In the years since the original no-fly list was created, it has gained official state recognition, growing from just 16 names to 1,807,230 entries in the documents found by crimew, according to the ACLU.

Looking at the list, Crimew told Insider, “You’re starting to realize how young some of the people are.” Among the hundreds of thousands of names on the list are the children of suspected terrorists, including one child whose date of birth indicates it would have been four or five years old at the time of his recording.

“What problem is this even trying to solve?” Crimew told Insider. “I feel like this is just a very perverse outgrowth of the surveillance state. And not just in the US, it’s a global trend.”

In the early 2000s, there were many reports of people being wrongly placed on the no-fly list, including then-Senator Ted Kennedy and peace activists Rebecca Gordon and Jan Adams. In 2006, the ACLU settled a federal lawsuit over the list, resulting in the declassification of their then 30,000 names and the creation of an ombudsman by the TSA to monitor complaints.

Not the first hack

Crimew, a self-proclaimed leftist and anti-capitalist, has been charged with conspiracy, wire fraud and aggravated identity theft in connection with a previous 2021 hack. The DOJ claims she and several co-conspirators “hacked into dozens of companies and government entities.” and exposed the private victim data of more than 100 entities.”

The outcome of the 2021 case is still pending, Crimew told Insider. Though she was not contacted by law enforcement in connection with the latest hack, she said she wasn’t surprised that she’d attracted renewed attention from federal authorities.

“It’s just a lot of personally identifiable information that could be used against people, especially in the hands of non-US intelligence agencies,” Crimew wrote in a statement to Insider. Because of this, she said she chose to publish the list via journalists and academic sources rather than freely posting it on her blog. “I just feel skeptical about publicly posting a list of people a government agency considers ‘bad.’ (Not that the US doesn’t use it against humans, it just doesn’t need to get into the hands of more humans doing harm).”
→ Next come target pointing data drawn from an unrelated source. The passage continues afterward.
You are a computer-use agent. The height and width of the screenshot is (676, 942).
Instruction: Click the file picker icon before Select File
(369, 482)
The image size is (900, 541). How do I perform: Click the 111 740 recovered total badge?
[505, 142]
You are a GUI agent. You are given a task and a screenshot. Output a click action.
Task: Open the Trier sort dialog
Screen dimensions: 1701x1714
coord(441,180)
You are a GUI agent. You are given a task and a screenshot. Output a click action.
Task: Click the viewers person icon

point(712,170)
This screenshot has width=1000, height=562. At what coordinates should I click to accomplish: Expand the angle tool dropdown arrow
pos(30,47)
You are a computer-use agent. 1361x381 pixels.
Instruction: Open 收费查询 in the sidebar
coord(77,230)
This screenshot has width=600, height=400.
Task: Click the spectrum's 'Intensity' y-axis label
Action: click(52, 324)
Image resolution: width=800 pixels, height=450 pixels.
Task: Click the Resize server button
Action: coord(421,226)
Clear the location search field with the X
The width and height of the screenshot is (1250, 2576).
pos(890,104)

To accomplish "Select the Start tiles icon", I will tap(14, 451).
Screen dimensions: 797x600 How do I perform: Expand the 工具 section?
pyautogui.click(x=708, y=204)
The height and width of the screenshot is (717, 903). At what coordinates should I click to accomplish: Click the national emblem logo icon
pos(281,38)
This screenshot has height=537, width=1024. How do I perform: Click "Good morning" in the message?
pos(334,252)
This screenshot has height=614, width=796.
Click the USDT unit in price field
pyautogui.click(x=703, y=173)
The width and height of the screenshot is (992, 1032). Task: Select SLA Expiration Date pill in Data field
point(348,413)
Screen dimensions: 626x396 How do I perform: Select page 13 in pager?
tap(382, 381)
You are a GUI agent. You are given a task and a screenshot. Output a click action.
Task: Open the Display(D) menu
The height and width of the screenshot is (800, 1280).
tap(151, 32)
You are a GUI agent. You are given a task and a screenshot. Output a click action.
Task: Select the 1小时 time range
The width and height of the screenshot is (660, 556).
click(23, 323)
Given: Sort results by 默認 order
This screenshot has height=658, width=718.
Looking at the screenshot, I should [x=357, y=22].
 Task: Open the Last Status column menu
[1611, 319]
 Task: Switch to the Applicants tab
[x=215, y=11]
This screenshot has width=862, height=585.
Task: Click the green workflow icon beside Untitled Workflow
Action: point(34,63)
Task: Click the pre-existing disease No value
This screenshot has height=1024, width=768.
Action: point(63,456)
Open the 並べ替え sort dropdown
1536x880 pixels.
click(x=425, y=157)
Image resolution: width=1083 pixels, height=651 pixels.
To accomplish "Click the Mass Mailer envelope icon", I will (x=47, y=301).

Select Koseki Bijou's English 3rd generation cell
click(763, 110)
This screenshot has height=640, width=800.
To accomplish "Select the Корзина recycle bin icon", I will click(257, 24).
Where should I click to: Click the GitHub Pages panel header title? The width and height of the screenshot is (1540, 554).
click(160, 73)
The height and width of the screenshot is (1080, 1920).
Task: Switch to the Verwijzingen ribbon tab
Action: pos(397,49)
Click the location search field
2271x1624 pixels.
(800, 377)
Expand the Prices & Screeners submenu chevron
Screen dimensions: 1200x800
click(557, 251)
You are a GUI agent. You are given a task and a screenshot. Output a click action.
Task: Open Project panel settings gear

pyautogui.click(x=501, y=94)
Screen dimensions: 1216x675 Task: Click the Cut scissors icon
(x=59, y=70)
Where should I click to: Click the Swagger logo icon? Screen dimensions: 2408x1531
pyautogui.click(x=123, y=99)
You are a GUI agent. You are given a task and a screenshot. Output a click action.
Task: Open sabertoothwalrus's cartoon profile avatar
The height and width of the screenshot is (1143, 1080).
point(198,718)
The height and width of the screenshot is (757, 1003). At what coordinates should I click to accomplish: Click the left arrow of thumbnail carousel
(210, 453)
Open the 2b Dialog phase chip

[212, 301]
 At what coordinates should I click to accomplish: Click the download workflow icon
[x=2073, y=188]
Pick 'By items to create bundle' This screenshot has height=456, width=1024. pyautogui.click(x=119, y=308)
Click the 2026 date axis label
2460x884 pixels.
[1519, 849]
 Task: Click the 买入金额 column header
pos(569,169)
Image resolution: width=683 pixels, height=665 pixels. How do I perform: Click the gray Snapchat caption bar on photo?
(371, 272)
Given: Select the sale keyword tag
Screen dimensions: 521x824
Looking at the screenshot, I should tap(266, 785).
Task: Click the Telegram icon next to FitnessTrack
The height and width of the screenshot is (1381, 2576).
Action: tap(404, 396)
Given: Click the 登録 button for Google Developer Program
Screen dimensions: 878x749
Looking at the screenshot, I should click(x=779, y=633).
CNN reported that CommuteAir faced a similar data breach in November after an “unauthorized party” accessed information containing airline names, dates of birth and, in some cases, social security numbers.

Crimew told Insider that the company’s underinvestment in its cybersecurity was an oversight caused by corporate greed, saying it was cheaper for the company to cut corners on its security procedures and deal with the consequences than right in invest in a safer system.

“Even the fact that they had been hacked before apparently wasn’t enough for them to really invest in it. And that really just goes to show where the priorities are,” Crimew told Insider. “I just hope maybe they learned their lesson from this second time around.”